А в 13 лет безумно увлекся Достоевским. Прочел практически все большие романы, особенно нравились «Идиот» и «Бесы». Иногда читал его книги прямо на уроках. Толстой нравился меньше, хотя тоже прочел почти всё. Обожал Чехова, особенно рассказы. Пьесы стал понимать гораздо позже.
Ангел Ростропович
— Вы дружили с Мстиславом Ростроповичем. Его называют безусловным гением в исполнительском искусстве. Расскажите о ваших отношениях с ним.
— С Мстиславом Леопольдовичем мы познакомились в трагический момент моей жизни: автомобильная авария в Южной Африке, смерть моей жены. Услышав его голос по телефону в реанимации госпиталя в Претории, я сначала просто не поверил, но он действительно нашел меня. Находясь в Америке, Ростропович невероятно помогал мне морально, звонил почти каждый день. Потом мы увиделись уже в Петербурге, много общались и даже сыграли вместе концерт Шостаковича на его фестивале.
Конечно, он был невероятным человеком с бешеной харизмой. Его энергия просто фонтанировала. Мы не так много говорили о музыке, больше просто о жизни, жизненной философии. Он говорил очень интересные, порой даже парадоксальные вещи, делился предельно личными историями. Общение с ним было похоже на игру с огнем. Были и забавные моменты: он любил, чтобы все называли его Слава и на «ты». А у меня язык не поворачивался, привык всех по имени-отчеству. Однажды он предложил: «Обругай меня как-нибудь». Ему казалось, что это получится неформально и сломает барьер. В результате стал называть его Слава, но всё же на «Вы».

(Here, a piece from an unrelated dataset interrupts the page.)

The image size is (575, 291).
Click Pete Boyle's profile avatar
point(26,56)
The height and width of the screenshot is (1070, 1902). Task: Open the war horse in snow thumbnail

Он рассказал мне, что ему было посвящено более 600 произведений, написанных специально для него. Я спросил: «А сколько из них было действительно интересных?» Ответ поразил меня: «Пять или шесть». Это немного к вопросу о современной музыке. На самом деле, как раз Ростропович очень много ее играл, но цену ей знал очень хорошо.
— В пандемию многие остались без работы. На безденежье жаловался даже шоу-бизнес. Что скажете о классических музыкантах?
— Этот год был тяжелым для всех, но почему вы считаете, что нам так уж мало платят? Хотя, конечно, всем по-разному, с шоу-бизнесом сравнивать нельзя.
— А вы чем занимались в пандемию?
— В общем-то, просто отдыхал, до этого было много гастролей. Я играю около 90 концертов в год. Усталость накапливается очень большая, так что отдых мне не повредил. Осуществил давнюю мечту проехать по всему Золотому кольцу. В некоторых городах побывал впервые. Хотя потом наступила некоторая хандра и ужасная тоска по концертам. И когда появилась возможность выступать, это было невероятное счастье!
— Не скучаете без загранпоездок?
— Конечно, скучаю. Хочется поехать в любимый город — Париж! Но Франция полностью закрыта. Намечается небольшая поездка в Германию.
— Вы любите Париж. Там в Нотр-Даме был великолепный орган. Он серьезно пострадал от пожара. Как вам кажется, можно ли его восстановить?
— Собор-то реставрируют, а орган… Он был уникальный. Надеюсь, его восстановят, но будет ли он таким, как прежде? Вообще пожар в Нотр-Даме — это серьезно. Мне кажется, это кармическое потрясение, ужас.
— Дурной знак?
— Определенно. Посмотрите, сколько потом всего плохого началось.
— Вас называют народным артистом, хотя в реальности такого звания у вас нет. Что вы об этом думаете?
— Я не очень задумываюсь об этом, мне всегда важнее выучить новую фугу Баха на органе или концерт Моцарта на рояле. Я думаю, что аншлаги на моих концертах говорят сами за себя, без всяких официальных званий. В любом случае этот вопрос не ко мне.